Agents can get preferential rates from travel providers of all sorts, negotiating these on an ongoing basis, and these discounts are passed on to customers, after all, huge volumes of bookings are what drives the business. When booking a package though, be sure to read all the terms and conditions very carefully. Maybe you can't change or cancel the hotel without paying a penalty (or worse, you can't cancel at all), or perhaps the flight booked isn't at a convenient time. Possibly, you are only eligible for the most basic car class. If you compare the package with what you would book independently, and find a marginal difference in quality, but a generous difference in price, then snap up the deal.

Never use the hotel phone

Gone are the days when we all relied on landlines to communicate with people far away or a few blocks around the corner. Now, we all have cell phones, and while the roaming plans vary, most are able to load apps that allow for quick, free, or at least very reasonably priced, communication to anyone, at any time. And yet, there is something so irresistible about a landline phone, something serious and important about it, and for people of a certain generation, an undeniable fondness for this mode of talking with another human. 

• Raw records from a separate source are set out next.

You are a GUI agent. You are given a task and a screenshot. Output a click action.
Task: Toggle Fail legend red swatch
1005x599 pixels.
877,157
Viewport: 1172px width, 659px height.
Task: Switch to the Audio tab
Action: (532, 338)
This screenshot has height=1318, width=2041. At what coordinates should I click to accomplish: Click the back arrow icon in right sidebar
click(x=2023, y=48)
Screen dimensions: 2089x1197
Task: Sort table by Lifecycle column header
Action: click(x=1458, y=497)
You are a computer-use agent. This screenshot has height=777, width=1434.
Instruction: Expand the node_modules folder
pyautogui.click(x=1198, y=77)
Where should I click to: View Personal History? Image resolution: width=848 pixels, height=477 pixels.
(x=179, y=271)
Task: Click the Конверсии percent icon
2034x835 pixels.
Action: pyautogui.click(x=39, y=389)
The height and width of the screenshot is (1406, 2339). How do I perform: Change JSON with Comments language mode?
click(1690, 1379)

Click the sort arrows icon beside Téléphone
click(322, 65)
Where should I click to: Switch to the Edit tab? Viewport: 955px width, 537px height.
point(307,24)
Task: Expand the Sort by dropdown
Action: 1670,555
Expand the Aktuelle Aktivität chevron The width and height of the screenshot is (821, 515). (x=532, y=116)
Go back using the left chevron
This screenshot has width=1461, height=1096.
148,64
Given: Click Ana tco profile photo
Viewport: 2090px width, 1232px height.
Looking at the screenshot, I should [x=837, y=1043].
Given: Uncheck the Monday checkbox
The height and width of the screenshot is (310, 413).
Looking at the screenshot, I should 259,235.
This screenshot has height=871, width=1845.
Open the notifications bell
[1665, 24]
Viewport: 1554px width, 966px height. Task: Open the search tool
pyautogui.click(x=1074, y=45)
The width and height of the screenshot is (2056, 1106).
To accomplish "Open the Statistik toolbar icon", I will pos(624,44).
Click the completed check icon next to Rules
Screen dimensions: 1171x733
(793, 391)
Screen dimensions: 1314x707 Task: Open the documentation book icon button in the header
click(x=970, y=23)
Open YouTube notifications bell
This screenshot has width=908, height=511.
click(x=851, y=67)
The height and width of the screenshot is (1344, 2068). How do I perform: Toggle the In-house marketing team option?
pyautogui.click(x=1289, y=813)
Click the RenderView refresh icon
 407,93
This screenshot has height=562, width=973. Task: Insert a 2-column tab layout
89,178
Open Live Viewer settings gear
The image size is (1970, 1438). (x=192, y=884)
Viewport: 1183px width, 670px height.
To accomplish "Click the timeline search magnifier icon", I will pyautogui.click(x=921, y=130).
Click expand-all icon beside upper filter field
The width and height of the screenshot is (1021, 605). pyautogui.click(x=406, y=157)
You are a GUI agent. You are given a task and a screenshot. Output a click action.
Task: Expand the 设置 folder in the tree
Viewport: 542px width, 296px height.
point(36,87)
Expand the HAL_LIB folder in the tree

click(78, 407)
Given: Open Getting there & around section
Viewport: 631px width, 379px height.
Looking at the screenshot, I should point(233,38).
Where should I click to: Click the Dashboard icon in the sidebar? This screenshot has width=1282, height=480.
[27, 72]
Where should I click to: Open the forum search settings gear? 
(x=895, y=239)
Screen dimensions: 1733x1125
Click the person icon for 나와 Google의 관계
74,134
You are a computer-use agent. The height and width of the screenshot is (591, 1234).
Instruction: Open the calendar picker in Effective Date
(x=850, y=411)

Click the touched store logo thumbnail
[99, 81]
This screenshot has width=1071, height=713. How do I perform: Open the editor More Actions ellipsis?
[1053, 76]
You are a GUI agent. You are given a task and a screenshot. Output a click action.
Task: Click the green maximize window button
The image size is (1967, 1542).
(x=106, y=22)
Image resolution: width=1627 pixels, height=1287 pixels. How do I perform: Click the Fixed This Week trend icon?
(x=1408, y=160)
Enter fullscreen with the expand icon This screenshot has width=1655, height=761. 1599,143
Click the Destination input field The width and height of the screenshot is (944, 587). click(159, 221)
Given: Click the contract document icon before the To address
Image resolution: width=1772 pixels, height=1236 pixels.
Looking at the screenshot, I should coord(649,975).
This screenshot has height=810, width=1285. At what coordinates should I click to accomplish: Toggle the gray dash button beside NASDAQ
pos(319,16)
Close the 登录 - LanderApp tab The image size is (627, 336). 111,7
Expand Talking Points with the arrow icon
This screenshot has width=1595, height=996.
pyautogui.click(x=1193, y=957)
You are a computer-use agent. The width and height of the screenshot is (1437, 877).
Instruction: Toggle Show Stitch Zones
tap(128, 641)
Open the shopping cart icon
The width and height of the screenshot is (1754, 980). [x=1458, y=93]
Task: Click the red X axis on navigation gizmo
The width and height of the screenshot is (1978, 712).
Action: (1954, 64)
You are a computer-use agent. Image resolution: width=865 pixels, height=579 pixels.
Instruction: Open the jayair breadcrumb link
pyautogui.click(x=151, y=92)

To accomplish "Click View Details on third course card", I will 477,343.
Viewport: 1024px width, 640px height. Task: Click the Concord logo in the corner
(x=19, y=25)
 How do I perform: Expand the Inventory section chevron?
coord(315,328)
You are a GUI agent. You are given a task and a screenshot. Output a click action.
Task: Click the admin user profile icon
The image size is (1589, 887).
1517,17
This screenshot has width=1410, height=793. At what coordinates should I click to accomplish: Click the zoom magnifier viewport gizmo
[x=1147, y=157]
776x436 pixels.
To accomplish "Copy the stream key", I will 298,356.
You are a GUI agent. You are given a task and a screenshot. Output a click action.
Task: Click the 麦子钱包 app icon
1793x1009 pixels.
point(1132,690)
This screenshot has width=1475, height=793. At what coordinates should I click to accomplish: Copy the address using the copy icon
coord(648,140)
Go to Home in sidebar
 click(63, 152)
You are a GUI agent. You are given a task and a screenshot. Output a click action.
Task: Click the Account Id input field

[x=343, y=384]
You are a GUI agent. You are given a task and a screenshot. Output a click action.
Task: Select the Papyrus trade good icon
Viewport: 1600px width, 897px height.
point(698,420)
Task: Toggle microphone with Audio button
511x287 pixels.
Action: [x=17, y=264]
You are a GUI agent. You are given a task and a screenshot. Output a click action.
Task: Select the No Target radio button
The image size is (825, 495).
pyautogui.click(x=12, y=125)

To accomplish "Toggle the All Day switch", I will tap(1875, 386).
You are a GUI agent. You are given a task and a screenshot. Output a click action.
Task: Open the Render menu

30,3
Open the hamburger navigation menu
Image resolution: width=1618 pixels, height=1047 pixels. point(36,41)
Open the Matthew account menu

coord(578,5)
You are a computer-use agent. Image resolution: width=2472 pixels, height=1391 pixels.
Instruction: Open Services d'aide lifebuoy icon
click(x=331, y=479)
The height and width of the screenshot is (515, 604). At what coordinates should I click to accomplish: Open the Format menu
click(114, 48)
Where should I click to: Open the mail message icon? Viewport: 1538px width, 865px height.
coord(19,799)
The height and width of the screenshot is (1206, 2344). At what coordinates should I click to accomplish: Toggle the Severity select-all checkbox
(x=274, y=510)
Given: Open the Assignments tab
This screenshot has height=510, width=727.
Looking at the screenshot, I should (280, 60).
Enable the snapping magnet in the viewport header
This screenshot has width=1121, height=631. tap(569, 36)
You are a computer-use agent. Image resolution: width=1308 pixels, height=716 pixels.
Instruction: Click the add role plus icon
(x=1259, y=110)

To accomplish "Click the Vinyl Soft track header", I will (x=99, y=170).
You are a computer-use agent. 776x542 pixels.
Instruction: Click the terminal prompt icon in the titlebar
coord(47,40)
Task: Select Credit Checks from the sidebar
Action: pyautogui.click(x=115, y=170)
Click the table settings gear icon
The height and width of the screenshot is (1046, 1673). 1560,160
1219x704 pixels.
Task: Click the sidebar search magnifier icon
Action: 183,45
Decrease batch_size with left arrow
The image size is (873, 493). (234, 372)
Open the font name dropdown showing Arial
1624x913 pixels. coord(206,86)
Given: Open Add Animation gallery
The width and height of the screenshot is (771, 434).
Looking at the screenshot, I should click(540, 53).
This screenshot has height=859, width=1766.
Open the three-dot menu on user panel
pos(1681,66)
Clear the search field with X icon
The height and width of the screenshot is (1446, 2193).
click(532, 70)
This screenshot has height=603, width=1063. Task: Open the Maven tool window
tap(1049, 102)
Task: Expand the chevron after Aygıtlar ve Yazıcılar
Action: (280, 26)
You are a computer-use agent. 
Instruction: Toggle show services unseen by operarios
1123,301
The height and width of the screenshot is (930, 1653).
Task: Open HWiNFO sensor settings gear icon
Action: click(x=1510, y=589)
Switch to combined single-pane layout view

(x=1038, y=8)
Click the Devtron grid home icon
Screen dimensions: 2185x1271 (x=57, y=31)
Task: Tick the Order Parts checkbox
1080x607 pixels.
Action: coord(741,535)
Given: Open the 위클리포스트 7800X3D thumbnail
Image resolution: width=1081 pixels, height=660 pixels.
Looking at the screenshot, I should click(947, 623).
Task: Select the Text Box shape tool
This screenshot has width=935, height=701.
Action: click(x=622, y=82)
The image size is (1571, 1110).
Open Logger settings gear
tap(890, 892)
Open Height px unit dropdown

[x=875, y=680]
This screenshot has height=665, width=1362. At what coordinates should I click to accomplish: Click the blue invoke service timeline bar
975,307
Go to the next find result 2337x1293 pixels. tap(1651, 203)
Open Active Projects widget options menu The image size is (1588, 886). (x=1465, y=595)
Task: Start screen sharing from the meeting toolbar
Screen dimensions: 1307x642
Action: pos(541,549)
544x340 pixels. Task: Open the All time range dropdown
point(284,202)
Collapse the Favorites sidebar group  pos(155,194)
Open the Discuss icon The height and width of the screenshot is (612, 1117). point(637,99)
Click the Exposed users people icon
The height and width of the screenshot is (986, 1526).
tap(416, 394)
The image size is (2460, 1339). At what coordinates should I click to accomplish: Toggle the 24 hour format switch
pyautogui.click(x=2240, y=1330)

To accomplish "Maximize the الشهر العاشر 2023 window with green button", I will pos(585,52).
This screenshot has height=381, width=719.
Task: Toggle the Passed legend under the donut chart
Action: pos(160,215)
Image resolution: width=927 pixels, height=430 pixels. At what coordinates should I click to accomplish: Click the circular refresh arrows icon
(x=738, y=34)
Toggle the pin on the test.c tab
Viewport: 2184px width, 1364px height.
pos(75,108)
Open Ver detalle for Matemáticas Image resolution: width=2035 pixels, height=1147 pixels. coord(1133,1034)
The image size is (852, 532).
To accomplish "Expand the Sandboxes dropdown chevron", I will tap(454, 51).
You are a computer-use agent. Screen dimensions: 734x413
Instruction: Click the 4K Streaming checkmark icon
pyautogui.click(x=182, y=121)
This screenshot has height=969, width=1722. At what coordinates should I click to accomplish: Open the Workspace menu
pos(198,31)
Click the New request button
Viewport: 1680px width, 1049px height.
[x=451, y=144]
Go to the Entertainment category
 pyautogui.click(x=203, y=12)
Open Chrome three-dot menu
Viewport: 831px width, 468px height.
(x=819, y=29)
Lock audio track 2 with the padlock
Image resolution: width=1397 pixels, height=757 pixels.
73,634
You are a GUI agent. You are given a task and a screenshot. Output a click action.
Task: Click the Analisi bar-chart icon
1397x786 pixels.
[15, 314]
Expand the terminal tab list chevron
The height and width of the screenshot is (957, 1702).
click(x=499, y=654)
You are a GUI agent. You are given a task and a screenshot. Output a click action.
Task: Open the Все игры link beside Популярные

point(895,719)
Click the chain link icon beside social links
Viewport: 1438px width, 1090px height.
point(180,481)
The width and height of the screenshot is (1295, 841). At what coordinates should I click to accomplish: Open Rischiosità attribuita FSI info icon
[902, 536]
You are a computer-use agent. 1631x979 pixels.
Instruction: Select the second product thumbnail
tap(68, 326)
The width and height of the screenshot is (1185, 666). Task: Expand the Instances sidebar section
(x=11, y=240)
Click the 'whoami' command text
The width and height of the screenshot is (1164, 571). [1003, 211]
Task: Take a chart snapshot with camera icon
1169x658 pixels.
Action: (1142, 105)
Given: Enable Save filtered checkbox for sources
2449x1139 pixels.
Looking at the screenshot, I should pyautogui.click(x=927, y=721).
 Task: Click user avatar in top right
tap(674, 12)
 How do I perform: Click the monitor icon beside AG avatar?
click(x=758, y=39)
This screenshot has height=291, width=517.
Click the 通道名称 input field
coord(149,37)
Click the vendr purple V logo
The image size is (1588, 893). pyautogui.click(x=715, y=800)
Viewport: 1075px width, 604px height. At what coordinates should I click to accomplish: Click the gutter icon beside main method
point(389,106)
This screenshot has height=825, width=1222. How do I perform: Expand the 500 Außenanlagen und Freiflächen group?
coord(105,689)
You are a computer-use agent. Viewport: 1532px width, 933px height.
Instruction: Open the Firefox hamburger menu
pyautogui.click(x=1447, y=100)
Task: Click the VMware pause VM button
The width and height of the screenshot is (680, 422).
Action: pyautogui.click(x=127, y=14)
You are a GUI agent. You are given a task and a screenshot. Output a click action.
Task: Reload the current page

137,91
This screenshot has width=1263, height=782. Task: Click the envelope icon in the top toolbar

With that pull comes the temptation to use the hotel phone, even for a quick local call, but at all costs, avoid the urge. Unless the hotel clearly states that calls are free (and even if it does, check what calls are free, within the local area, or further afield?), using that phone can land a hefty charge on your bill. Hotel phone services are notoriously expensive, though there is no real reason that they should be. Receiving a call on a hotel phone, however, is free. Another pricey amenity in the hotel is the minibar, which can charge more than double for an item than at a store down the block. Some minibars have sensors under each item inside them, so even if you pick up a can of soda, for instance, and immediately put it back, the cost of that item will be charged to your room. Just say no.

Risk booking at the last minute

Hotel room pricing is a complex, multi-faceted beast, and on any given day, at any given time, 10 rooms next to each other on the same floor might all have been priced differently. The basic principle though, as any market economist will tell you, is governed by supply and demand, so when demand is high — such as during peak season — the prices rocket. 

On days where supply has the upper hand, prices drop. Some hotels will keep rooms empty if a certain price threshold isn't met, but others like to always keep their rooms full, and in order to do that, they offer great last-minute deals. If you are willing to try this option, you can try your luck and wait until your trip nears and hope that you can hook a last-minute booking. But this is never a certainty, and relying on this method alone might also be like playing Russian roulette with your precious time off.